EXTRACTED MATERIAL Start Marker
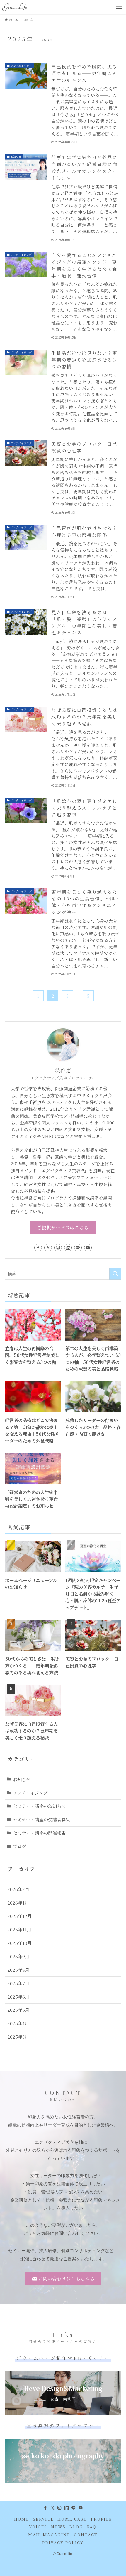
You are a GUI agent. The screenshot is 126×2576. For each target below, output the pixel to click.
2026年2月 (18, 1889)
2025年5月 (18, 2009)
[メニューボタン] (119, 7)
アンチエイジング (30, 1792)
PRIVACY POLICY (63, 2542)
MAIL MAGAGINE (49, 2534)
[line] (78, 1247)
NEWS (58, 2527)
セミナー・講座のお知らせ (39, 1806)
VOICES (38, 2527)
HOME (21, 2519)
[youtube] (88, 1247)
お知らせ (21, 1779)
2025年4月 (18, 2023)
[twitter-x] (48, 1247)
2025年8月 (18, 1969)
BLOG (76, 2527)
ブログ (19, 1846)
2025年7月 (18, 1983)
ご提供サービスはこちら (63, 1227)
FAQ (92, 2527)
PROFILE (101, 2519)
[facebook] (38, 1247)
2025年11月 (19, 1929)
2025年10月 (19, 1943)
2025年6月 (18, 1996)
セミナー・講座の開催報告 (39, 1832)
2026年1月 (18, 1902)
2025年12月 (19, 1916)
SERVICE (43, 2519)
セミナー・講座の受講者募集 (41, 1819)
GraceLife (15, 7)
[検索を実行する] (115, 1274)
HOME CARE (72, 2519)
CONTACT (86, 2534)
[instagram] (58, 1247)
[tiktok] (68, 1247)
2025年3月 (18, 2036)
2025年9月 (18, 1956)
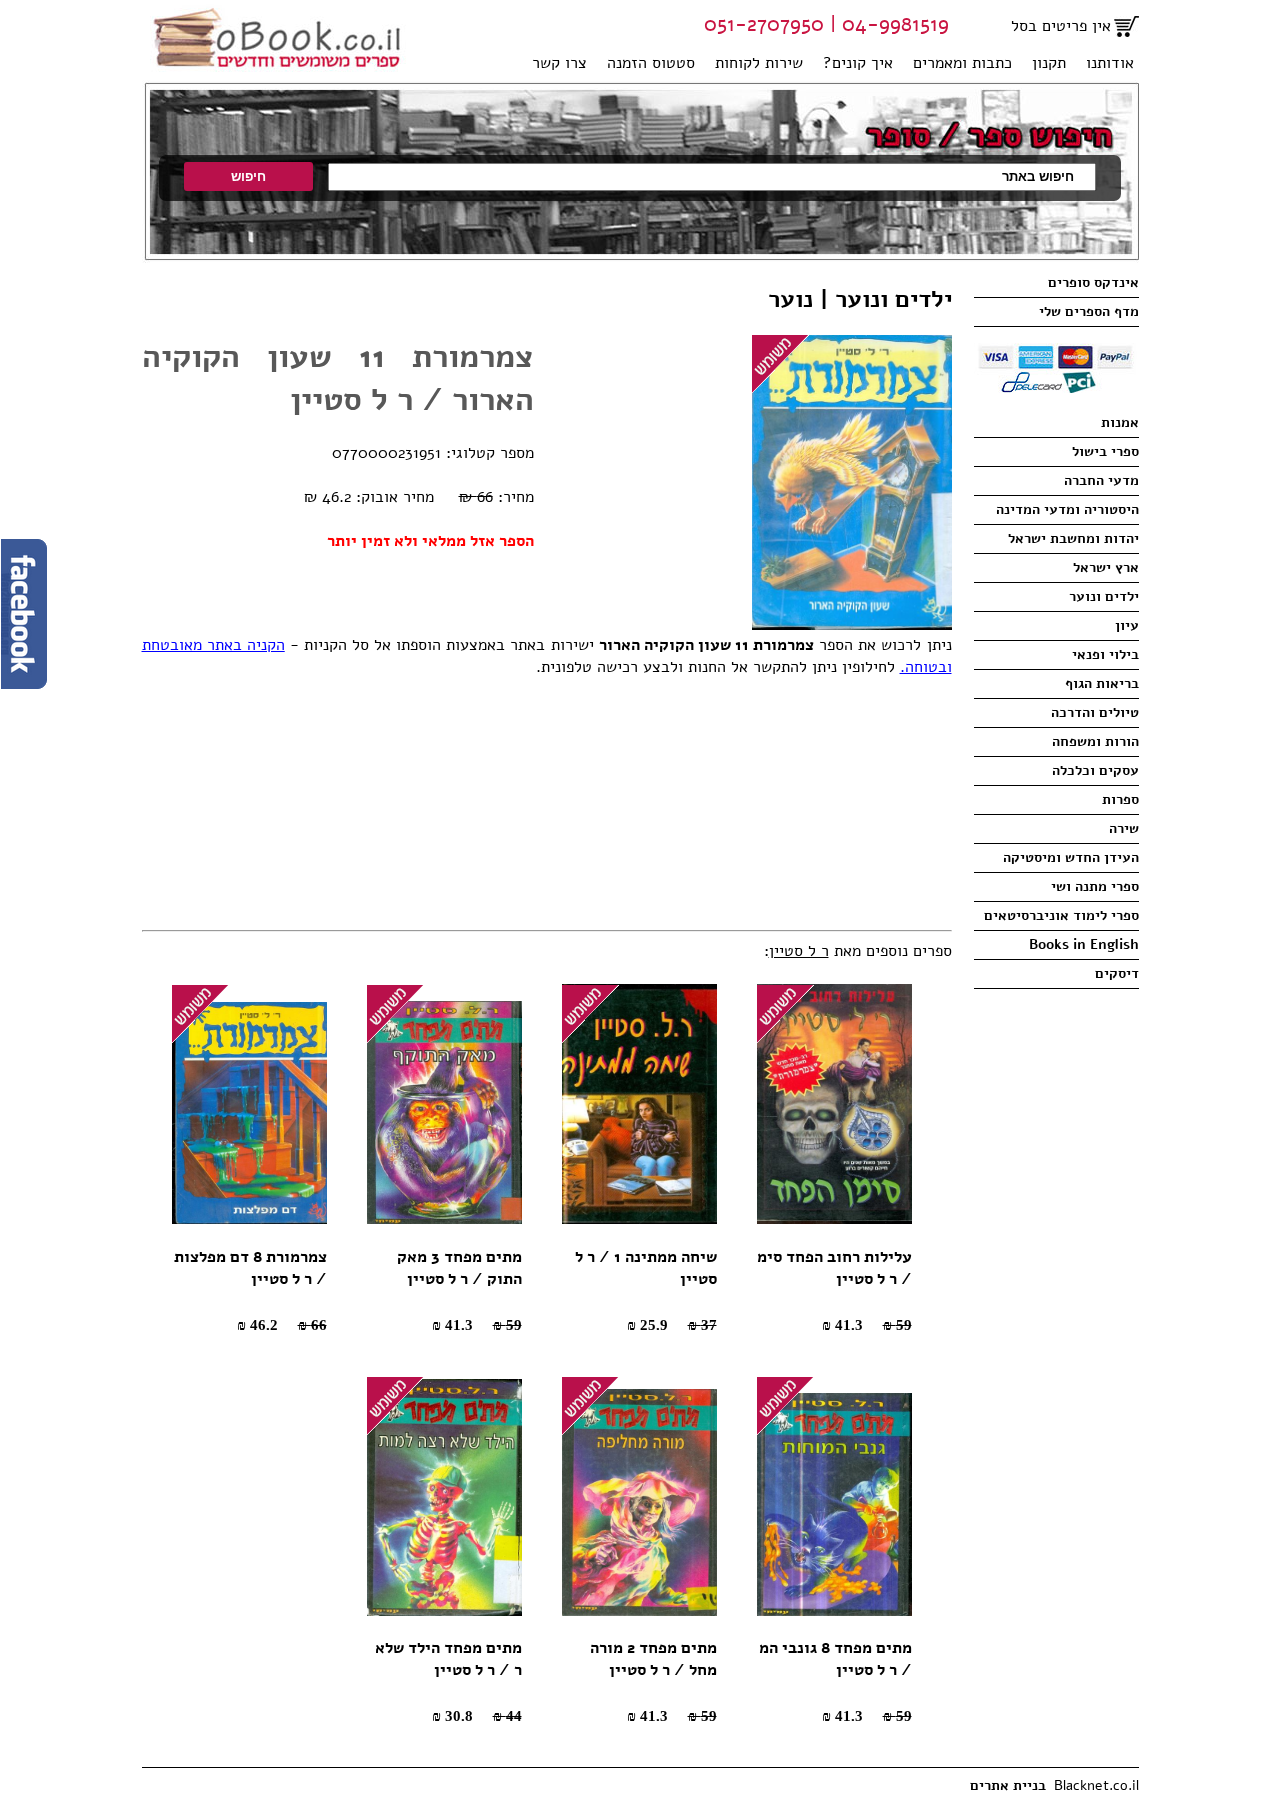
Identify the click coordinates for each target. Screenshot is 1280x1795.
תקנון (1049, 63)
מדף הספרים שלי (1089, 311)
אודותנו (1110, 63)
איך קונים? (858, 63)
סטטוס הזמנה (651, 63)
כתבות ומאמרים (962, 63)
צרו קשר (559, 63)
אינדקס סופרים (1093, 282)
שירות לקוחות (759, 63)
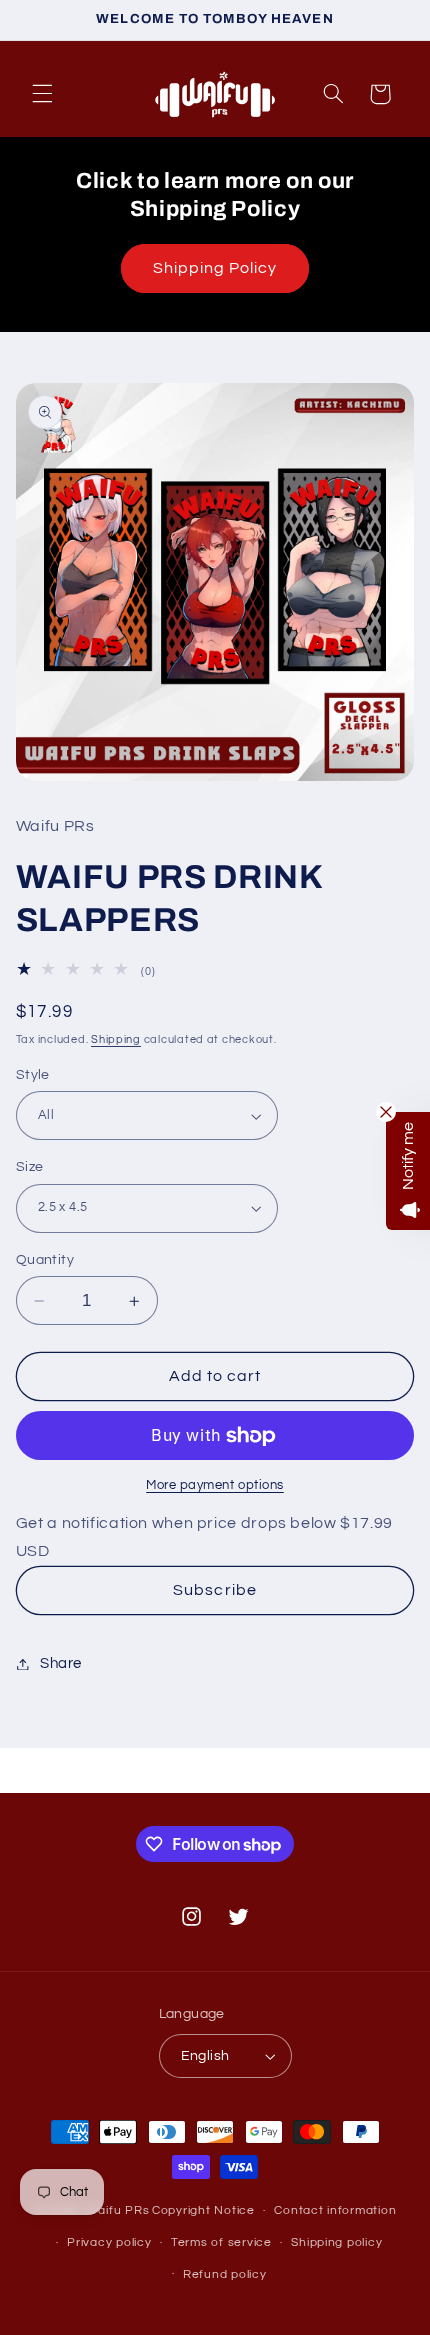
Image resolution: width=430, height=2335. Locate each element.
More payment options (215, 1485)
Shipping (116, 1039)
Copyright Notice (203, 2210)
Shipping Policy (215, 268)
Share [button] (61, 1663)
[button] (42, 94)
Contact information (335, 2210)
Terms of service (221, 2242)
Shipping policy (336, 2242)
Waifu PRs (118, 2210)
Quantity (45, 1260)
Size (30, 1167)
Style (33, 1075)
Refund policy (225, 2274)
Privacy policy (109, 2242)
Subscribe (214, 1590)
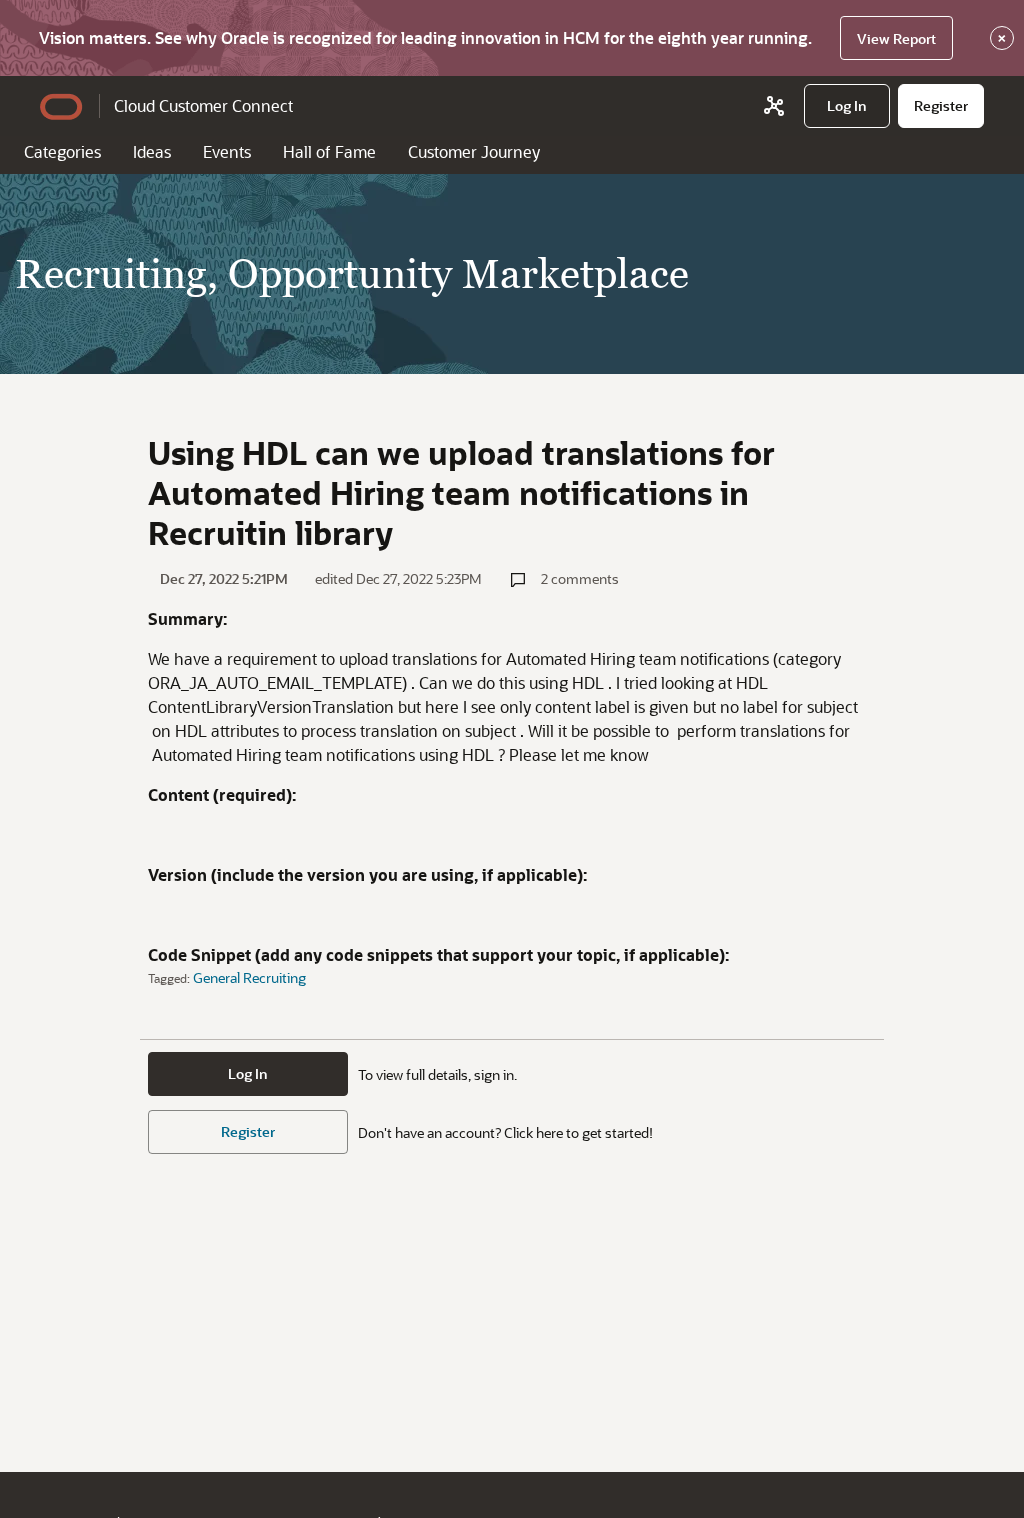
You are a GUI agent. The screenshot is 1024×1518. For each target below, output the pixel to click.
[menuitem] (847, 106)
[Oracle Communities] (774, 106)
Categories (62, 151)
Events (227, 151)
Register (248, 1131)
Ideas (152, 151)
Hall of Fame (329, 151)
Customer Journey (474, 151)
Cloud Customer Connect (203, 105)
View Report (896, 38)
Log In (248, 1073)
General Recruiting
EXTRACTED MATERIAL End Marker
INSTRUCTIONS TO FOLLOW: Tally the lines in the records that contain "each", then give only the tally.

REPLY TO THE TASK: 4